JNJ-26366821 has a favorable dose reduction factor and enhances long term survival of C57BL/6 male mice
Male C57BL/6 mice were administered saline or JNJ-26366821 (1.0 mg/kg) 24 hours after TBI at various radiation doses to determine the dose reduction factor (Figure 5A). By plotting survival for the various radiation dose groups treated with either saline or JNJ-26366821, the dose of radiation correlating to 50% lethality over 30 days (LD50/30) was determined by probit analysis. For animals administered saline, the LD50/30 dose was 7.78 Gy (95% confidence interval: 7.65-7.90 Gy) and for animals administered JNJ-26366821 the LD50/30 dose was 8.65 Gy (95% confidence interval: 8.52-8.79 Gy). In conjunction, these values indicated a dose reduction factor of 1.113 (95% confidence interval: 1.063-1.197). From this study, survival of animals irradiated at 8.0 and 8.5 Gy was monitored for 6 months (Figures 5B and 5C, respectively). Analysis of the survival curves for animals irradiated at 8.0 Gy indicated the curves were significantly different between saline and JNJ-2636682-treated groups as determined by by log-rank test (p<0.0001) and that survival was significantly higher at 6 months in animals administered JNJ-26366821 compared to those administered saline (94.7% vs 14.3%, p<0.0001).

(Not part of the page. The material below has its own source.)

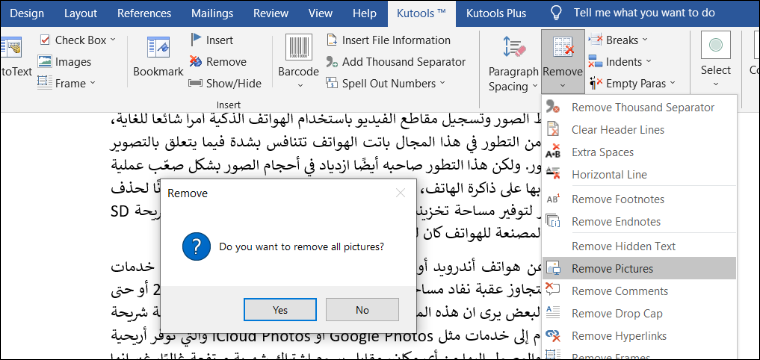
Task: Expand the Breaks dropdown
Action: click(645, 40)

Analysis of the survival curves for animals irradiated at 8.5 Gy indicated the curves were significantly different between saline and JNJ-2636682-treated groups as determined by log-rank test (p=0.0003) and that survival was significantly higher at 6 months in animals administered JNJ-26366821 compared to those administered saline (52.6% vs 0%, p<0.0001).